Washington disputes Anchorage deal as Moscow insists on binding framework
The Trump administration denies any formal agreement was reached at the 2025 summit, while the Kremlin claims the US is reneging on understandings that would have recognised Russian control of Donbass.
The diplomatic architecture built around the August 2025 Trump-Putin summit in Anchorage is unravelling, as senior US officials now publicly reject the existence of any binding agreement while the Kremlin insists the two sides reached a concrete framework for ending the war in Ukraine. Secretary of State Marco Rubio told reporters on 25 June that “there was no agreement in Alaska — there was a proposal, but no agreement,” directly contradicting a coordinated wave of Russian claims that the summit produced a set of informal but actionable understandings. The dispute has been sharpened by President Trump’s own signals at the G7 summit in Évian, where, according to two officials present, he expressed frustration with President Putin and indicated he might walk away from the so-called Anchorage accords.
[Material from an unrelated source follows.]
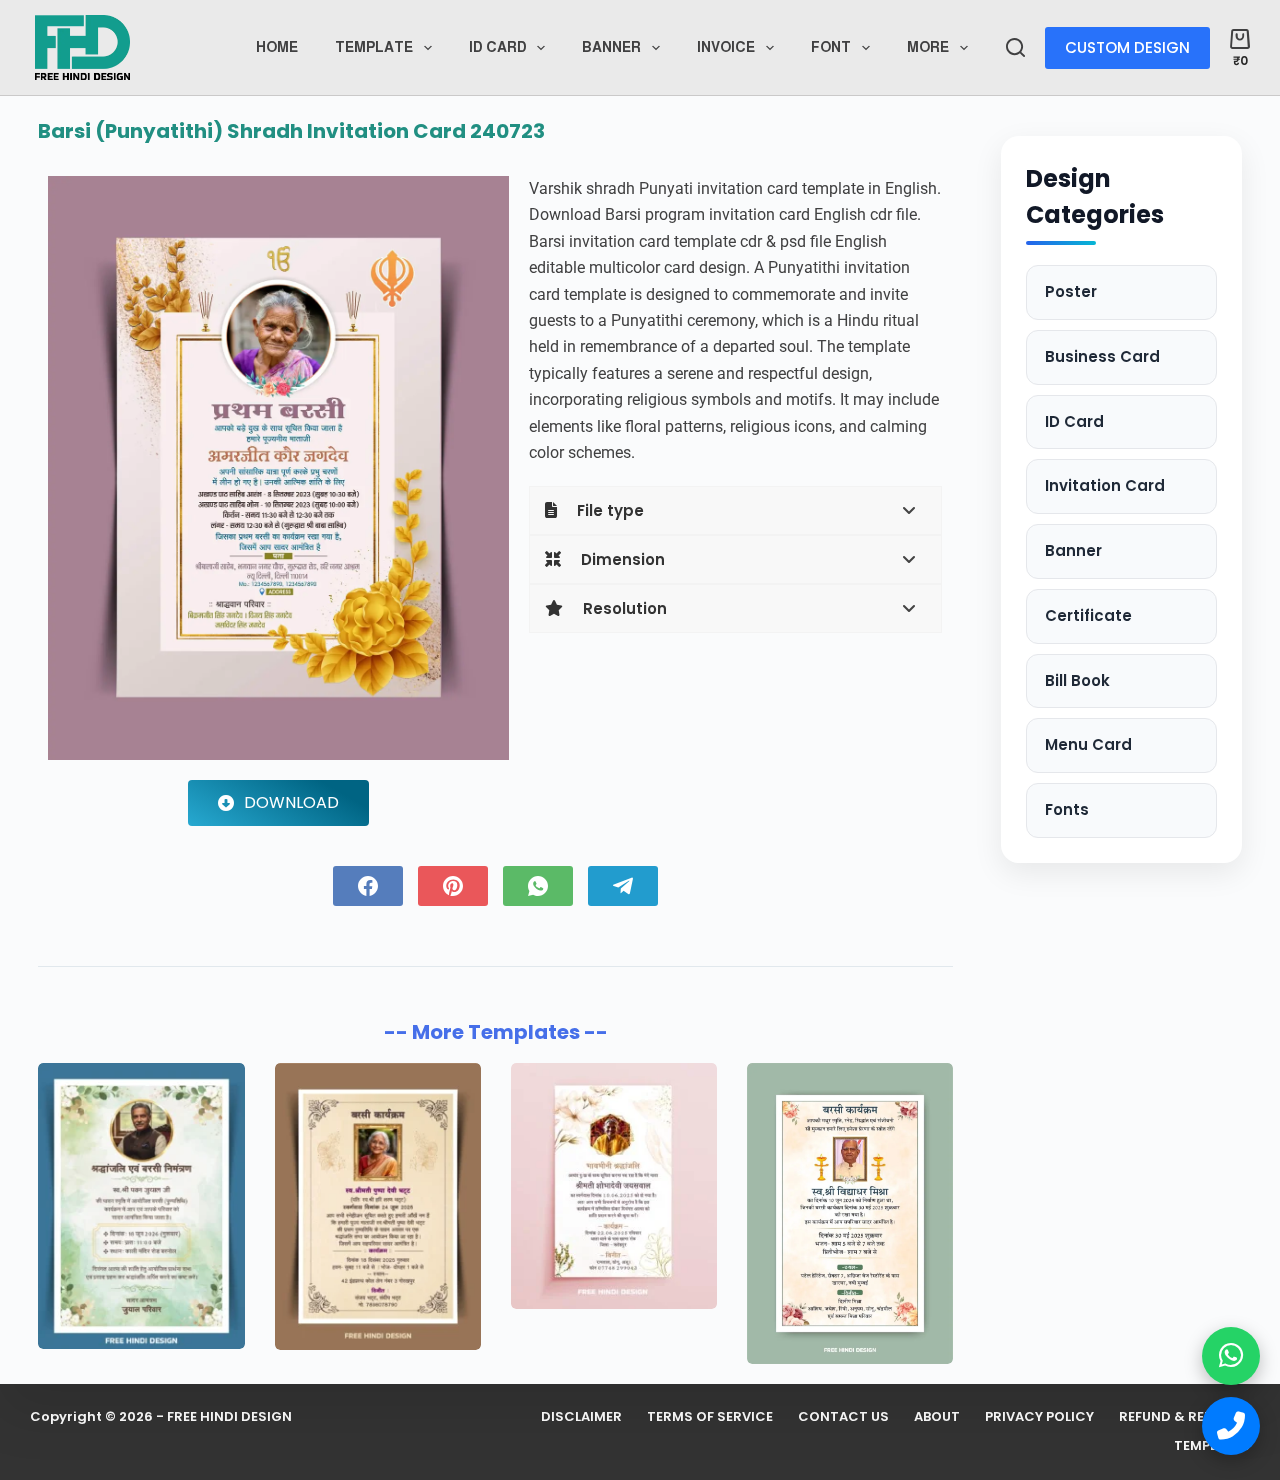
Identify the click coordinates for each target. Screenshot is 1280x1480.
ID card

Viewed from Washington, the administration’s position is that the Alaska talks never crystallised into a bilateral deal. Rubio, who attended the meeting, stated that Moscow’s maximalist territorial demands — including the full transfer of Donetsk region to Russian control — prevented any final agreement. Former Assistant Secretary of State Daniel Fried, speaking to Radio Liberty, characterised the Kremlin’s narrative as an attempt to “extract diplomatic advantage” at a moment of Ukrainian military pressure, and noted the irony of Moscow invoking an unwritten accord while ignoring the 1990s treaty it signed recognising Ukraine’s 1991 borders. At the G7, Trump reportedly told fellow leaders that he was “sceptical about everything concerning Putin” and spoke of the need to pressure Russia, but European diplomats present conveyed to Axios that they do not believe he will translate that rhetoric into concrete action.
Moscow, for its part, has mounted a detailed counter-narrative. Foreign Minister Sergei Lavrov, in written responses to media on 26 June, reconstructed the summit as a session in which Putin reviewed American proposals point by point with envoy Steve Witkoff, and Witkoff confirmed them in the presence of Trump and Rubio. Lavrov argued that if one side tables proposals and the other agrees, “to claim there was no agreement seems rather inelegant.” Presidential aide Yuri Ushakov later stated that one party had proved “not entirely capable of walking its part of the path,” while insisting Russia was not waiting for the implementation of those understandings but for “victory” and the realisation of its own objectives. The Kremlin maintains that any future negotiations must incorporate the Anchorage formula alongside the earlier Istanbul parameters and what it calls “realities on the ground.”
The practical consequence of this diplomatic fracture is a hardening of positions on both sides. The G7 leaders, meeting in France, pledged to increase deliveries of air defence systems, interceptor missiles and long-range weapons to Ukraine, a move Moscow interprets as confirmation that the Anchorage process was exploited to buy time for rearmament. President Trump, meanwhile, has publicly assessed that Ukrainian President Zelensky is “doing pretty well” and that Ukraine is “winning,” a marked shift from his post-Anchorage advice that Kyiv should “make a deal.” With no written record of the Alaska understandings and each side accusing the other of bad faith, the dossier now rests on a volatile mix of battlefield dynamics and unilateral declarations. The next concrete step is expected to be a further G7-coordinated weapons package, while the prospect of renewed US-Russia talks remains contingent on whether Trump formally disavows the Anchorage framework or attempts to revive it under revised terms.
| Russian & CIS press | −0.40 | critical |
|---|---|---|
| Continental European press | −0.20 | neutral |
Russia exposes Washington's unreliability and bad faith in the Anchorage talks. The US is backtracking on informal understandings, proving that the West cannot be trusted to uphold agreements.
By framing the US as the untrustworthy party, the narrative shifts blame away from Russia's own actions and positions Russia as the consistent advocate for peace.
The Russian materials omit the US official denial of any Anchorage agreements, as well as the fact that the 'spirit of Anchorage' is a Russian construct not recognized by Washington.
The US firmly denies any Anchorage agreements, calling out Russian manipulation. The so-called 'spirit of Anchorage' is a fabrication used by Moscow to gain leverage.
By presenting the US denial as authoritative and the Russian claim as baseless, the narrative delegitimizes the Russian position and reinforces the Western stance.
The European materials omit the Russian rationale for believing in informal understandings, and do not explore any potential informal signals that might have been given during the summit.